The newspaper said that a 22-month investigation conducted jointly by the Manhattan district attorney's office and lawyers for the two men found that prosecutors, the FBI and the New York Police Department withheld evidence that would likely have led to the acquittal of the two men.
A third man, Mujahid Abdul Halim, 80, confessed to Malcolm X's murder and was released from prison in 2010. Halim claimed during their 1966 trial that Aziz and Islam were innocent.
All three were members of the Black nationalist group Nation of Islam, which Malcolm X had recently renounced.
Malcolm X was shot dead by three gunmen on February 21, 1965 as he prepared to deliver a speech in a Manhattan ballroom.
Halim was taken into custody at the scene with a bullet wound to the leg.
Aziz and Islam were arrested several days later.

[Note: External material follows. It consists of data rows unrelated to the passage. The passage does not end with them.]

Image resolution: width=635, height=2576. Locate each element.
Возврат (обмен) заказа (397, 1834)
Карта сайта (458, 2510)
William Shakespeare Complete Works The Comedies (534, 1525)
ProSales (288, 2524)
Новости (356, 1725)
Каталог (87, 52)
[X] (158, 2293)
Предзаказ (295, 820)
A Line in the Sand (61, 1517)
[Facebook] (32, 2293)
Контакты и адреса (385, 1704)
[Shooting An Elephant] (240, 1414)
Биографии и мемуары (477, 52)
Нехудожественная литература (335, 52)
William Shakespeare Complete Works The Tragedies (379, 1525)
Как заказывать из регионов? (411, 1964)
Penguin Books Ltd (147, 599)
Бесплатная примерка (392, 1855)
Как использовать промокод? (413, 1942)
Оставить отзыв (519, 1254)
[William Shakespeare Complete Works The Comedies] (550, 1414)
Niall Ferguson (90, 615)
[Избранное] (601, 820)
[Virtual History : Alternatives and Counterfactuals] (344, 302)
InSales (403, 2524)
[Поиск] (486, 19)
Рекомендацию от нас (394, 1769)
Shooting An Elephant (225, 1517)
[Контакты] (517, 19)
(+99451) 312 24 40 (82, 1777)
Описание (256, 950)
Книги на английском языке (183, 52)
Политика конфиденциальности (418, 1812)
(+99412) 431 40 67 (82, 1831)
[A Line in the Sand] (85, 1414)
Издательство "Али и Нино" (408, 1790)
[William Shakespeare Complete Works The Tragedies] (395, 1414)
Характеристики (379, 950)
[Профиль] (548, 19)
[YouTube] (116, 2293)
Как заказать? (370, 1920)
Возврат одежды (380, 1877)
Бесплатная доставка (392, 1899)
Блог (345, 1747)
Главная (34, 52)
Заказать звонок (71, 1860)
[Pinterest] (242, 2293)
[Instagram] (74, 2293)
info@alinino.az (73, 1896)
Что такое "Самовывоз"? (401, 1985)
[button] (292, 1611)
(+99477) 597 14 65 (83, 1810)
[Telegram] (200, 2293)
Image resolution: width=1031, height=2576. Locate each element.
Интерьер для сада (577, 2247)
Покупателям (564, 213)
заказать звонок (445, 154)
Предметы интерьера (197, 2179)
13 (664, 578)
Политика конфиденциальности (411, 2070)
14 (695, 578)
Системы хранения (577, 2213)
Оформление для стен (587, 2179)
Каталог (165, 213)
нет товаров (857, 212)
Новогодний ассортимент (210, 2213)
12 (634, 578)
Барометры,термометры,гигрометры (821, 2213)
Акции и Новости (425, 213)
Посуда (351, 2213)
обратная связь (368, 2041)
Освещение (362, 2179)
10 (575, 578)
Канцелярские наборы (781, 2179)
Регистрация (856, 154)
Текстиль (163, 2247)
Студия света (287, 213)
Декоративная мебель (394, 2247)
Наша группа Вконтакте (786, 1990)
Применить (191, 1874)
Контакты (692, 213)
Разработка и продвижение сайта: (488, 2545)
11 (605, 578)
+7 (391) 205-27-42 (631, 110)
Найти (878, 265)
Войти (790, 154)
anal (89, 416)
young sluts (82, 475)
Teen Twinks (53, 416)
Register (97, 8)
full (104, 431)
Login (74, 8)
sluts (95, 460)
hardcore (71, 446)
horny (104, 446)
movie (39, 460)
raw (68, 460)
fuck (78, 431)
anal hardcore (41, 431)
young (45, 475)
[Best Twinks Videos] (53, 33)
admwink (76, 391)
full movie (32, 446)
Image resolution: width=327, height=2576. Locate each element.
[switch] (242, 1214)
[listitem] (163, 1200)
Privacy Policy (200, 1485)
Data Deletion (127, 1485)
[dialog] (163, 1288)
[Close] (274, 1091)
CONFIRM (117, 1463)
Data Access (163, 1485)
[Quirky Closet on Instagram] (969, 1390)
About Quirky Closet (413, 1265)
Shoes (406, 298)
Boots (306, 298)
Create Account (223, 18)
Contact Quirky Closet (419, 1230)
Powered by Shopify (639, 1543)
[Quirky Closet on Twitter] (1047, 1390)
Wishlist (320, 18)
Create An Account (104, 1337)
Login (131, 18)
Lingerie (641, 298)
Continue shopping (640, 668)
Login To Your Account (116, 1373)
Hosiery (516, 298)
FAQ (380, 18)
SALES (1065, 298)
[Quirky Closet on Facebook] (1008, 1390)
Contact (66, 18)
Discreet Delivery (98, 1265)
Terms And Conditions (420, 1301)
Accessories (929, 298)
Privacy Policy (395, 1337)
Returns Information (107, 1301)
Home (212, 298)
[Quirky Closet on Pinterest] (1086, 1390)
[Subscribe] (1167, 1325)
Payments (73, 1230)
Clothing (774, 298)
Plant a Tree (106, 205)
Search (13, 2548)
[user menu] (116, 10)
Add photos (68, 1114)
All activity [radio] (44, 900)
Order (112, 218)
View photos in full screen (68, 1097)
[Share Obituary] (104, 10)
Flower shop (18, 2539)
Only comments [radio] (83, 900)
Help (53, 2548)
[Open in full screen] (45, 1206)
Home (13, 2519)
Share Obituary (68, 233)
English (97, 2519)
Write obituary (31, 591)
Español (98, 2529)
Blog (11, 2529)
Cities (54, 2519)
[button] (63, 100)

Both denied involvement in the assassination and provided alibis for where they were at the time of the shooting.
Aziz said in a statement Wednesday that "the events that brought us here should never have occurred; those events were and are the result of a process that was corrupt to its core -- one that is all too familiar -- even in 2021."
"While I do not need a court, prosecutors, or a piece of paper to tell me I am innocent, I am glad that my family, my friends, and the attorneys who have worked and supported me all these years are finally seeing the truth we have all known, officially recognized," he added.
According to the Manhattan district attorney's office, Thursday's press conference will also be attended by civil rights attorney David Shanies and Barry Scheck, co-director of the Innocence Project.
Shanies and the Innocence Project, a nonprofit which has secured the exoneration of hundreds of wrongfully convicted prisoners in the United States, collaborated with Vance's office in re-investigating the case.
The review of the case followed the release of a Netflix docuseries "Who Killed Malcolm X?"
The Times said the re-investigation did not identify "who prosecutors now believe really killed Malcolm X, and those who were previously implicated but never arrested are dead."
"Nor did it uncover a police or government conspiracy to murder him," the newspaper said. "It also left unanswered questions about how and why the police and the federal government failed to prevent the assassination."
Considered one of the most influential African Americans of the 20th century along with Martin Luther King Jr, Malcolm X was an outspoken advocate of Black rights.
Born Malcolm Little in 1925, he fell into petty crime as a young man and became a devout follower of Islam while in prison.
Upon his release, he changed his surname to "X" as a symbol of the original name of his family lost under slavery.
He rose to prominence as a minister and spokesman for the Nation of Islam, advocating Black self-dependence and esteem. He also did not shy away from the use of violence for self-protection.
Disillusioned with the Nation of Islam, Malcolm X broke away from the group in 1964 and formed the short-lived Organization of Afro-American Unity to continue the promotion of Black rights.